* [Task objective] Retype, exactly as they appear below, the lines between the line holding "Click the minimap overview thumbnail" and the line holding "Open the Maps icon tile", both ends included.

Record extracts Start Marker

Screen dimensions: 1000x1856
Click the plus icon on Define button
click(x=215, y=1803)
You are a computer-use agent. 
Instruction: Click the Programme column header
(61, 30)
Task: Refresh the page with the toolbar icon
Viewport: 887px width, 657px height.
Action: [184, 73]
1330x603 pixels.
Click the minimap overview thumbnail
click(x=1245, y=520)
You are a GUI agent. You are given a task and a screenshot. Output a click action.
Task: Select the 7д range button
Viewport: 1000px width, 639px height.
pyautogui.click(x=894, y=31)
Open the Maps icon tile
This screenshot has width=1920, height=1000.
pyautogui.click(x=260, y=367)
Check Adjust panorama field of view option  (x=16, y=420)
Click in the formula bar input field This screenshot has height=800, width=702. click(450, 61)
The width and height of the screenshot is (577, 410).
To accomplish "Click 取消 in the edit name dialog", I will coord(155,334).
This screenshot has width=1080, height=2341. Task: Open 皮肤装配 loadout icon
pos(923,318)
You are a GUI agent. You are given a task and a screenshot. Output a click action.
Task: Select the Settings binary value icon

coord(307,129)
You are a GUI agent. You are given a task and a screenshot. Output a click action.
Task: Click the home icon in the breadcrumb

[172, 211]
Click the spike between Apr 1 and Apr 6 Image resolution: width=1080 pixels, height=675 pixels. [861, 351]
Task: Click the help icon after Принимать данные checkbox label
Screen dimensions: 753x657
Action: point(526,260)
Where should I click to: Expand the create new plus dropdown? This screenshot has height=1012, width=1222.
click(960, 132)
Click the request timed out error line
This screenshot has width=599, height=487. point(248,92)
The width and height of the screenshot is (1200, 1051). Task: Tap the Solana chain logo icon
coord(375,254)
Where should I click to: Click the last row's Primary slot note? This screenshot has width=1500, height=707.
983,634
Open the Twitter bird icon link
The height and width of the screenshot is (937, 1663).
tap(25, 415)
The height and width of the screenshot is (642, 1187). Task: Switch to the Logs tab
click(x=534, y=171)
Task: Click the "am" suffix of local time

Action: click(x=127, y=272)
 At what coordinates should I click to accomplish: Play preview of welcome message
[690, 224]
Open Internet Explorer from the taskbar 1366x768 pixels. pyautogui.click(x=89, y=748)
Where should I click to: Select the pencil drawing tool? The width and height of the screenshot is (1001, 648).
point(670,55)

Record extracts End Marker

* [Answer below]
Click the minimap overview thumbnail
click(x=1245, y=520)
You are a GUI agent. You are given a task and a screenshot. Output a click action.
Task: Select the 7д range button
Viewport: 1000px width, 639px height.
pyautogui.click(x=894, y=31)
Open the Maps icon tile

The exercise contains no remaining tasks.